Source of claim: Hillary Clinton campaign ad entitled 'Reshuffle” now airing in Iowa.
Analysis
In the campaign ad, Clinton targets the growing wage gap in the nation, referring to the gap between the highest income earners and the average U.S. worker.
The Clinton campaign says the statistic on chief executive officer pay comes from a Fortune article in June that references a study from the Economic Policy Institute, a liberal-leaning economic think tank. That study found CEOs at the top 350 U.S. firms earned an average of $16.3 million a year in salary, stock options and other compensation in 2014. According to the study, those CEOs earn 303.4 times more than the average full-time worker at their firms.
That gap has risen dramatically in recent years, according to the report. Since the recession in 2009, average CEO salaries have risen 54.3 percent while pay for average workers was unchanged.
In 1978, CEOs earned 30 times more than the average worker, when adjusted for inflation. Over the time period since then, CEO salaries have risen 997 percent while average worker salaries are up less than 11 percent.
The 2014 ratio is actually down from its peak in 2000, when CEOs earned 376 times what the average worker made.
The EPI report notes that the pay increase for CEOs has outpaced the increase in earnings of the top 0.1 percent of all workers. The authors argue that indicates the large increases are not driven by performances of CEOs but rather by their ability to extract concessions from companies. The authors argue that means paying CEOs less or taxing them more would not have an adverse impact on output or employment.
Critics say it is unfair to only compare the pay of just the largest U.S. companies, leaving out salaries for CEOs at smaller firms. The Bureau of Labor Statistics estimates there are 246,240 CEO-level workers in the country, earning an average salary of $180,700. The BLS data lists average pay for full-time workers in the United States at $801 per week, or $41,652 a year. That's a ratio of 4.3 to 1, much smaller than the 303-to-1 ratio in the EPI report. But that CEO salary data does not account for other compensation, such as stock options, which can drastically increase salaries.

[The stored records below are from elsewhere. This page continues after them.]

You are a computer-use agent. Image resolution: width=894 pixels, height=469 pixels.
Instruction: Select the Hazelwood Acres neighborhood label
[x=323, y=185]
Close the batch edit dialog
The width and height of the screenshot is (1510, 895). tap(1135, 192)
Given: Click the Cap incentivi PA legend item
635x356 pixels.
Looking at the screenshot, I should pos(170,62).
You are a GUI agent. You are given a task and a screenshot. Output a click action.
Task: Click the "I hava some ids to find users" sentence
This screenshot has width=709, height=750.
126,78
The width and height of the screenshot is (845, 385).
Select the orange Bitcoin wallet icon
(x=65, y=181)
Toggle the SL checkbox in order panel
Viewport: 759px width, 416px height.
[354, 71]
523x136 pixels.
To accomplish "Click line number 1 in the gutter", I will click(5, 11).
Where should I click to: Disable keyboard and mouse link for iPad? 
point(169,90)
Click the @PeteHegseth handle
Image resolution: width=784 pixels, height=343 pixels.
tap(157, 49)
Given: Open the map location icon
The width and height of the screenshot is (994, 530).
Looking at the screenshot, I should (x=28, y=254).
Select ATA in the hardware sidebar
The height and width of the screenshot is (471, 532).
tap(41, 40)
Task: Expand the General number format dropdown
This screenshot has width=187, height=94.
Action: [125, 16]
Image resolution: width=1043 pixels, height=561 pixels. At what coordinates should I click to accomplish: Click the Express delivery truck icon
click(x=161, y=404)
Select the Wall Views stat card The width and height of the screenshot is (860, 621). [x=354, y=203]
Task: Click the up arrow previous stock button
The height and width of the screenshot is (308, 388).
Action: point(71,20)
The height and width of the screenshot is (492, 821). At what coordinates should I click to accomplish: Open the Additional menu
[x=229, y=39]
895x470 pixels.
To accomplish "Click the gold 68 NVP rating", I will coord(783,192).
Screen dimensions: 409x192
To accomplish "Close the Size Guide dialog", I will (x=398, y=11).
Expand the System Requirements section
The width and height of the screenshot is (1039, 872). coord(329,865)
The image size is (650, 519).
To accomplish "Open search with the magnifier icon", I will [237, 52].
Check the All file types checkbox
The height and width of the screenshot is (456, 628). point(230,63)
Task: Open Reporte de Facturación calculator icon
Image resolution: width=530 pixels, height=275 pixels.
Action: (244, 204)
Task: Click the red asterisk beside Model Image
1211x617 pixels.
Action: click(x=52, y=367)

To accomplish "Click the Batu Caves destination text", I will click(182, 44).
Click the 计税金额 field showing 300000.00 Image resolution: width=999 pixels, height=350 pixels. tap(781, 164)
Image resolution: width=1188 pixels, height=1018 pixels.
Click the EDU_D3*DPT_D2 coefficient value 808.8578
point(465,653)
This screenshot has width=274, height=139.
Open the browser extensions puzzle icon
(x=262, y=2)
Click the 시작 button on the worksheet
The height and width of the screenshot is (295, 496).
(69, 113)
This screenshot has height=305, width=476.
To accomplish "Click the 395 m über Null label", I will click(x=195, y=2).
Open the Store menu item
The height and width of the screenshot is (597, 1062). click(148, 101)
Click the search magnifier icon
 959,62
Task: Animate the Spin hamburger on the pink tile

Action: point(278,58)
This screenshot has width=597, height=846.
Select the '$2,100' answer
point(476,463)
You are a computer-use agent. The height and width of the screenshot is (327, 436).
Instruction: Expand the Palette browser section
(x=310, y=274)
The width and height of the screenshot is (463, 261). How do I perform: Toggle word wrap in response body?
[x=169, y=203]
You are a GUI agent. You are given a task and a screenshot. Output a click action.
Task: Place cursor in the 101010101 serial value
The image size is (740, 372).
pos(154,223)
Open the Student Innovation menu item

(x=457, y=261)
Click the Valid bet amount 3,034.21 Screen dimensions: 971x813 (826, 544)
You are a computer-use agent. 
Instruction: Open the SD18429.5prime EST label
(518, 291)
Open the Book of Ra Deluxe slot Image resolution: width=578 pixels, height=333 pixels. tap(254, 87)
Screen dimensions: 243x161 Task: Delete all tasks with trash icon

Mark Perry, an economics professor at the University of Michigan and Michael Saltsman, research director at the Employment Policies Institute, wrote an opinion column for the Wall Street Journal in 2014 arguing cutting pay for the highest earning CEOs would have a minimal impact. It noted the executive compensation package for Yum Brands, which manages several fast food chains, totaled $30.7 million. If all of that money was distributed across the company's 463,000 part-time employees, hourly pay rates would go up just 5-cents.
Conclusion
Clinton is cherry picking the statistic to best support her argument and not one that necessarily reflects the pay of all CEOs. But the context of the ad is focused on the top 1 percent compared with the middle class, which fits the statistic used. Clinton is dangerously close to a lower grade but ultimately the context keeps this claim as an ‘A'.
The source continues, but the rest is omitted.